= Craig Minassian =

American public relations specialist

Craig Minassian is the chief communications and marketing officer of the Clinton Foundation as well as a producer and the founder of the PR firm Minassian Media. During the presidency of Bill Clinton he served as assistant press secretary and director of television news in the White House.

==Career==
Minassian graduated from the University of Miami in 1992. Having interned for various entertainment and sporting events during his studies, he joined HBO after college, working on programs such as Comic Relief, Politically Incorrect with Bill Maher and the organizing committee for World Cup USA 94.

Minassian's work on various campaigns led to his serving as assistant press secretary and director of television news in the White House for President Bill Clinton. Over the years, Minassian worked on the 1996 Clinton/Gore campaign as well as Hillary Clinton's 2008 presidential campaign and served as a senior advisor to the Democratic National Convention Committees in 2008 and 2012. At the end of Clinton's presidency, he returned to HBO to produce and develop programming and served as festival director of the U.S. Comedy Arts Festival. Minassian joined the Clinton Foundation in 2005, and founded the Minassian Media PR company in 2006.
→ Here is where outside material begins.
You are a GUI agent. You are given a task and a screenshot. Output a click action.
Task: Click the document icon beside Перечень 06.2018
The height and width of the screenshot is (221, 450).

In 2010, Minassian was one of the organizers of the Rally to Restore Sanity and/or Fear. Minassian Media produced the live event portion of the event together with Chris Wayne, another veteran of Clinton's 1996 presidential campaign.

Minassian is an executive producer, together with Will Malnati, of Bill Clinton's podcast on iHeartMedia's iHeartPodcast network titled Why am I Telling You This. Clients of his PR firm include the Clinton Global Initiative, Comedy Central's The Daily Show, Bloomberg and the Wikimedia Foundation.

==Personal life==
Asked how he got his start in his career, Minassian told Politico: "My mom served in Ralph Bunche’s office at the United Nations and on the support staff for U.N. peacekeeping forces in the Congo. She instilled in me a real interest in the role the U.S., international institutions and the media play in the world. I was also fascinated by comedy that put society through a provocative, honest prism such as 'M*A*S*H.'"

Minassian is married to Shawna Shepherd, a producer on The Daily Show; they had a daughter in 2014.